File Server Resource Manager: Allows you to manage and classify data on your file servers.
File Server VSS Agent Service: Allows you to enable volume shadow copies on your system, which will take backup copies (snapshots) of your files and/or volumes even if something is using them.
iSCSI Target Server: Services and management tools for iSCSI targets. iSCSI allows you to send SCSI commands for storage over regular TCP/IP networks and enables organizations to have a storage area network (SAN) that is not cost prohibitive.
iSCSI Target Storage Provider: Allows applications connected to an iSCSI target to make volume shadow copies of the data on virtual iSCSI disks.
Server for NFS: Allows the server to serve files to Unix and Linux systems that use the NFS protocol.
Work Folders: Synchronizes files across multiple computers.
Host Guardian Service
This role was introduced for the first time in Windows Server 2016. It manages and releases keys for Hyper-V hosts that are considered trusted (known as guarded hosts). This allows the guarded hosts to power on shielded virtual machines (VMs) and perform live migrations. It uses two services to do its work:
Attestation Service: Validates the identity of the hosts that are communicating with it as well as their configuration
Key Protection Service: Gives access to the encrypted transport keys that allows the guarded hosts to work with the shielded VMs
If you want to learn more about shielded VMs, check out Book 7, Chapter 2.
Hyper-V
Installing the Hyper-V role installs a hypervisor on to the Windows Server operating system. On Server Standard edition, you’re limited to two VMs; you can run an unlimited number of VMs on Server Datacenter edition. Datacenter edition also includes the ability to work with shielded VMs.

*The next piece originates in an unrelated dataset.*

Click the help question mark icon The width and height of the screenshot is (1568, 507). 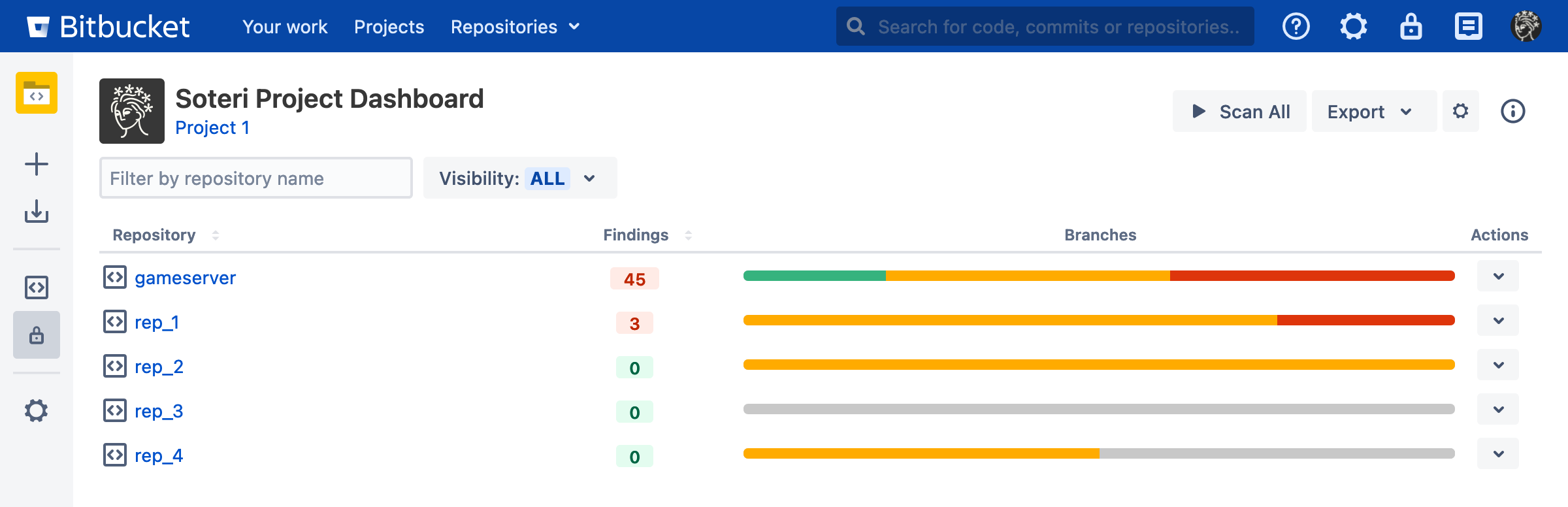click(x=1296, y=27)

I cover Hyper-V in great detail in Book 7.
Network Controller
Network Controller is a newer role that was introduced in Windows Server 2016. It’s only available in the Datacenter edition, not the Standard edition. Network Controller allows you to configure, monitor, program, and troubleshoot your physical and virtual network infrastructure. To do this work, it can leverage Windows PowerShell or the Representational State Transfer (REST) application programming interface (API) to communicate with the devices. If your organization wants to begin exploring Software-Defined Networking (SDN), this is a great way to start. Being able to use PowerShell to work with the Network Controller could be very powerful, but the REST API will allow you to build integrations with other products, including those that would not understand PowerShell. The communication is done through HTTP/HTTPS, so you don’t have to worry about opening any uncommon network ports to support REST APIs either.

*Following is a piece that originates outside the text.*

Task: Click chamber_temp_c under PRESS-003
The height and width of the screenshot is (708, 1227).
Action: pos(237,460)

Network Policy and Access Services
Network Policy and Access Services installs the Network Policy Server (NPS). This provides services like RADIUS and offers authentication, authorization, and accounting (AAA). NPS is very commonly used for authentication of network devices and VPN clients.

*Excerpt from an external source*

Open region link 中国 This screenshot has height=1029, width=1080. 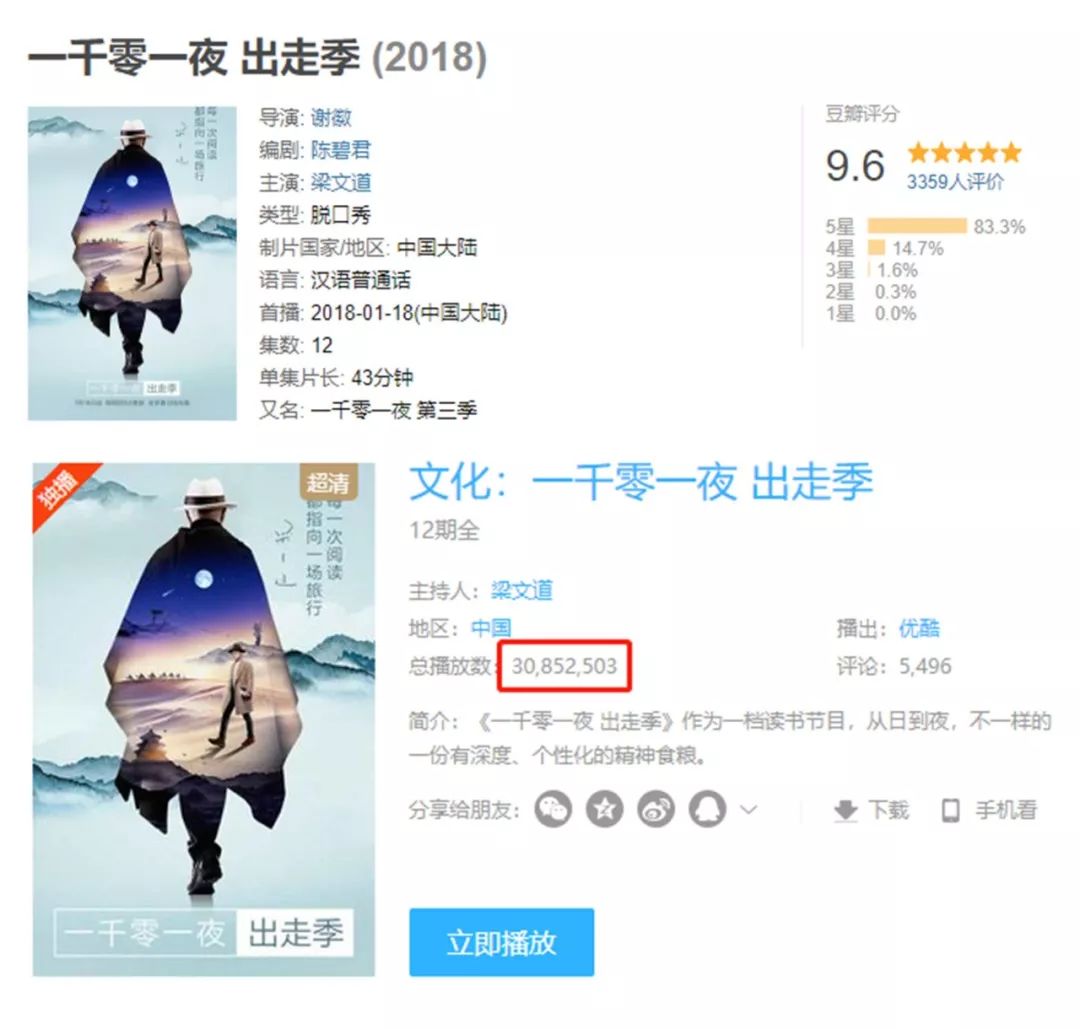tap(491, 628)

Note that you can only install this role on Server with Desktop Experience.
If this sparked your curiosity, check out Book 4, Chapter 3, where I cover the installation and configuration of NPS as a RADIUS server.
Print and Document Services
By installing the Print and Document Services role, you can turn your server into a network print server. This centralizes the management of printing, from working with queues to setting your desired default configurations for network printers. These are commonly things like printing in black and white or printing double-sided.
Remote Access
The Remote Access role allows you to do a few different things. It can provide connectivity to your network with DirectAccess and VPNs, and also offers a web application proxy. At its core, Remote Access is designed to be a VPN solution. Routing and Remote Access Service provides a traditional VPN service to support connectivity to your internal network, while DirectAccess offers end users a more seamless experience with VPN-like functionality. Your users will not have to stop or start their VPN connections; with DirectAccess, they’re connected to your organization when they have a good Internet connection.